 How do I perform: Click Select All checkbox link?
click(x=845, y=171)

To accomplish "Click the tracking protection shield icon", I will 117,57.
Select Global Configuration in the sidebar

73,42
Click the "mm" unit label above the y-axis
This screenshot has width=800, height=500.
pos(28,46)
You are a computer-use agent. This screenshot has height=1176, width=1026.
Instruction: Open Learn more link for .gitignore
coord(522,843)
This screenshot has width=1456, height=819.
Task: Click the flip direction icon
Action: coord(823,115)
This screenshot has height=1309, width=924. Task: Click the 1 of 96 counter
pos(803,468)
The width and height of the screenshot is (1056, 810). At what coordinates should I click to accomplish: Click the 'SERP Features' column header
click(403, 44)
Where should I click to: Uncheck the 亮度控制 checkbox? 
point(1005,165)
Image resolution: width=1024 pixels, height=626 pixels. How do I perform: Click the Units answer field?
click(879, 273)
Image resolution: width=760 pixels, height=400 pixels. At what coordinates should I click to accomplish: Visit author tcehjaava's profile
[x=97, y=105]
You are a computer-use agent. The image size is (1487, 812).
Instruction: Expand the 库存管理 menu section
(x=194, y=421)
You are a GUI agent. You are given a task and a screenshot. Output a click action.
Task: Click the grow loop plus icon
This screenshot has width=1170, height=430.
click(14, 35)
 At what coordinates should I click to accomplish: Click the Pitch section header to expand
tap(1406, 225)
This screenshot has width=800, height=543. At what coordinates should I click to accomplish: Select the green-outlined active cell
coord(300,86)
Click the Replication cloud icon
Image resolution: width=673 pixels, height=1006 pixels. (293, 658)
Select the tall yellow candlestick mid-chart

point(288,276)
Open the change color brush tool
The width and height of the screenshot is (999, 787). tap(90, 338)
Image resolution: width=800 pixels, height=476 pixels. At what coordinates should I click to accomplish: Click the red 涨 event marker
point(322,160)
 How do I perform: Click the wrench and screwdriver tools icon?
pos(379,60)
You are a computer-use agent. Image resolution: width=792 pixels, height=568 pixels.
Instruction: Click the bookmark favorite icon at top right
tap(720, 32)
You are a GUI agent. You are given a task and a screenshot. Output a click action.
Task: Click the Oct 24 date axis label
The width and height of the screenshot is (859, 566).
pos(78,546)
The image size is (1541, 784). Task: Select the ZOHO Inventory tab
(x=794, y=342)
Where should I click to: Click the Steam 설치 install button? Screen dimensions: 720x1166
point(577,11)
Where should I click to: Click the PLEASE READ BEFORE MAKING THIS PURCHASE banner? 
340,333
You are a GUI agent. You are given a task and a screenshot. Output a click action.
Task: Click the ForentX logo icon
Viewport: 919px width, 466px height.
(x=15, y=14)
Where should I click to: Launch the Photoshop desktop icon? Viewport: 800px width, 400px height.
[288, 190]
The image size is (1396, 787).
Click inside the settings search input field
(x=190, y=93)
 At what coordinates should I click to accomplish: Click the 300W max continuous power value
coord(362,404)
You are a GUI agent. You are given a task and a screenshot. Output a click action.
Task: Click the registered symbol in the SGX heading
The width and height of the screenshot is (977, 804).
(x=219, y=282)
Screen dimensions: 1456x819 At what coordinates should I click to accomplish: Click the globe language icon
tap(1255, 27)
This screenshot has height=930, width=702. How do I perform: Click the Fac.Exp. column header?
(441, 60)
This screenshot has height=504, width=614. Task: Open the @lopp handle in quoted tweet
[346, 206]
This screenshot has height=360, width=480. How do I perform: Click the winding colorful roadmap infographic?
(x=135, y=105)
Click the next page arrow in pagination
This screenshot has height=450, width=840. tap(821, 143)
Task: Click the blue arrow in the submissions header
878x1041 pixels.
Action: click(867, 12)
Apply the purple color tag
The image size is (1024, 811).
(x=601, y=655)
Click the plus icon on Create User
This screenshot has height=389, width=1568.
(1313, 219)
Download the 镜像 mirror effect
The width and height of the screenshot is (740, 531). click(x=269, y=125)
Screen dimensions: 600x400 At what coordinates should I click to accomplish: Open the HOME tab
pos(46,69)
----------------
Requirement -
Render every line above as a Markdown table with the columns n and Line, giving each line its row number and dropping blank lines.

Exercise response -
| n | Line |
|---|---|
| 1 |  How do I perform: Click Select All checkbox link? |
| 2 | click(x=845, y=171) |
| 3 | To accomplish "Click the tracking protection shield icon", I will 117,57. |
| 4 | Select Global Configuration in the sidebar |
| 5 | 73,42 |
| 6 | Click the "mm" unit label above the y-axis |
| 7 | This screenshot has width=800, height=500. |
| 8 | pos(28,46) |
| 9 | You are a computer-use agent. This screenshot has height=1176, width=1026. |
| 10 | Instruction: Open Learn more link for .gitignore |
| 11 | coord(522,843) |
| 12 | This screenshot has width=1456, height=819. |
| 13 | Task: Click the flip direction icon |
| 14 | Action: coord(823,115) |
| 15 | This screenshot has height=1309, width=924. Task: Click the 1 of 96 counter |
| 16 | pos(803,468) |
| 17 | The width and height of the screenshot is (1056, 810). At what coordinates should I click to accomplish: Click the 'SERP Features' column header |
| 18 | click(403, 44) |
| 19 | Where should I click to: Uncheck the 亮度控制 checkbox?  |
| 20 | point(1005,165) |
| 21 | Image resolution: width=1024 pixels, height=626 pixels. How do I perform: Click the Units answer field? |
| 22 | click(879, 273) |
| 23 | Image resolution: width=760 pixels, height=400 pixels. At what coordinates should I click to accomplish: Visit author tcehjaava's profile |
| 24 | [x=97, y=105] |
| 25 | You are a computer-use agent. The image size is (1487, 812). |
| 26 | Instruction: Expand the 库存管理 menu section |
| 27 | (x=194, y=421) |
| 28 | You are a GUI agent. You are given a task and a screenshot. Output a click action. |
| 29 | Task: Click the grow loop plus icon |
| 30 | This screenshot has width=1170, height=430. |
| 31 | click(14, 35) |
| 32 |  At what coordinates should I click to accomplish: Click the Pitch section header to expand |
| 33 | tap(1406, 225) |
| 34 | This screenshot has width=800, height=543. At what coordinates should I click to accomplish: Select the green-outlined active cell |
| 35 | coord(300,86) |
| 36 | Click the Replication cloud icon |
| 37 | Image resolution: width=673 pixels, height=1006 pixels. (293, 658) |
| 38 | Select the tall yellow candlestick mid-chart |
| 39 | point(288,276) |
| 40 | Open the change color brush tool |
| 41 | The width and height of the screenshot is (999, 787). tap(90, 338) |
| 42 | Image resolution: width=800 pixels, height=476 pixels. At what coordinates should I click to accomplish: Click the red 涨 event marker |
| 43 | point(322,160) |
| 44 |  How do I perform: Click the wrench and screwdriver tools icon? |
| 45 | pos(379,60) |
| 46 | You are a computer-use agent. Image resolution: width=792 pixels, height=568 pixels. |
| 47 | Instruction: Click the bookmark favorite icon at top right |
| 48 | tap(720, 32) |
| 49 | You are a GUI agent. You are given a task and a screenshot. Output a click action. |
| 50 | Task: Click the Oct 24 date axis label |
| 51 | The width and height of the screenshot is (859, 566). |
| 52 | pos(78,546) |
| 53 | The image size is (1541, 784). Task: Select the ZOHO Inventory tab |
| 54 | (x=794, y=342) |
| 55 | Where should I click to: Click the Steam 설치 install button? Screen dimensions: 720x1166 |
| 56 | point(577,11) |
| 57 | Where should I click to: Click the PLEASE READ BEFORE MAKING THIS PURCHASE banner?  |
| 58 | 340,333 |
| 59 | You are a GUI agent. You are given a task and a screenshot. Output a click action. |
| 60 | Task: Click the ForentX logo icon |
| 61 | Viewport: 919px width, 466px height. |
| 62 | (x=15, y=14) |
| 63 | Where should I click to: Launch the Photoshop desktop icon? Viewport: 800px width, 400px height. |
| 64 | [288, 190] |
| 65 | The image size is (1396, 787). |
| 66 | Click inside the settings search input field |
| 67 | (x=190, y=93) |
| 68 |  At what coordinates should I click to accomplish: Click the 300W max continuous power value |
| 69 | coord(362,404) |
| 70 | You are a GUI agent. You are given a task and a screenshot. Output a click action. |
| 71 | Task: Click the registered symbol in the SGX heading |
| 72 | The width and height of the screenshot is (977, 804). |
| 73 | (x=219, y=282) |
| 74 | Screen dimensions: 1456x819 At what coordinates should I click to accomplish: Click the globe language icon |
| 75 | tap(1255, 27) |
| 76 | This screenshot has height=930, width=702. How do I perform: Click the Fac.Exp. column header? |
| 77 | (441, 60) |
| 78 | This screenshot has height=504, width=614. Task: Open the @lopp handle in quoted tweet |
| 79 | [346, 206] |
| 80 | This screenshot has height=360, width=480. How do I perform: Click the winding colorful roadmap infographic? |
| 81 | (x=135, y=105) |
| 82 | Click the next page arrow in pagination |
| 83 | This screenshot has height=450, width=840. tap(821, 143) |
| 84 | Task: Click the blue arrow in the submissions header |
| 85 | 878x1041 pixels. |
| 86 | Action: click(867, 12) |
| 87 | Apply the purple color tag |
| 88 | The image size is (1024, 811). |
| 89 | (x=601, y=655) |
| 90 | Click the plus icon on Create User |
| 91 | This screenshot has height=389, width=1568. |
| 92 | (1313, 219) |
| 93 | Download the 镜像 mirror effect |
| 94 | The width and height of the screenshot is (740, 531). click(x=269, y=125) |
| 95 | Screen dimensions: 600x400 At what coordinates should I click to accomplish: Open the HOME tab |
| 96 | pos(46,69) |